*GIVEN PASSAGE*
+++

On occasion, it's hard to exactly put your finger on what makes a record sound quite so brilliant. This is a problem for your average critic: how to quite capture that intangible 'something' which elevates an LP from mere run of the mill to something quite spectacular.
It's even more of a problem when you raved and ranted about the brilliance of a previous album, only to find the follow up effort to be something which seems to lack the spark magic touch of it's predecessor. Tobacco, also known as Tom Fec, one third of pysch prog futurists Black Moth Super Rainbow, unleashed one of my personal favourite albums of the past few years in Fucked Up Friends, which finally saw a UK release last year. And now he's back to try to replicate the shifting warped vocoder synth 'pysch-hop' of his debut, with new record Maniac Meat.
This time around he's garnered a lot more interest, perhaps as a result of the runaway critical praise that greeted Fucked Up Friends, or perhaps because of the presence of some heavy friends: indie rock's favourite white boy with a sampler Beck features twice on Maniac Meat, getting his tongue around alliteration even more twisted than that of the album title on 'Fresh Hex' and then adding echo chamber vocals to the blunted synth waves of 'Grape Aerosmith'.
Yet whilst all this might suggest that Fec's looking skywards, Maniac Meat is as much a retread of the ideas liberally splattered around on Tobacco's debut as it is an attempt to boldly go where vocoder synth hasn't been before. And the problem is that, whilst Fucked Up Friends was characterised by a looseness which saw track seamlessly flow into track, Maniac Meat feels very much like that difficult second album, one foot planted firmly on the ground whilst other appendages grasp and flail for new territory.

+++

*COLLECTED DATA*

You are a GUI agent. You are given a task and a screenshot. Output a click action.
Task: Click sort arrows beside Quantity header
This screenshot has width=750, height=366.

+++

*TASK SET*
a – Condense the paragraph of the review that begins "This time around he's garnered" into two or three short sentences that keep its main facts.
b – According to the review, why might Maniac Meat have attracted more interest than Tobacco's debut?
c – Change the review's text from "Yet whilst all" to "for new territory.", replacing "looseness" with "fluidity".
Rely only on the review text and not on the data.

*SOLVED TASKS*
a – Maniac Meat has drawn more interest than its predecessor, perhaps because of the praise for Fucked Up Friends or because of guest appearances. Beck features on two tracks. He handles twisted alliteration on 'Fresh Hex' and adds echo chamber vocals to 'Grape Aerosmith'.

b – The review suggests two possible reasons. One is the runaway critical praise that greeted Fucked Up Friends. The other is the presence of well-known collaborators, especially Beck, who appears twice on the album.

c –
Yet whilst all this might suggest that Fec's looking skywards, Maniac Meat is as much a retread of the ideas liberally splattered around on Tobacco's debut as it is an attempt to boldly go where vocoder synth hasn't been before. And the problem is that, whilst Fucked Up Friends was characterised by a fluidity which saw track seamlessly flow into track, Maniac Meat feels very much like that difficult second album, one foot planted firmly on the ground whilst other appendages grasp and flail for new territory.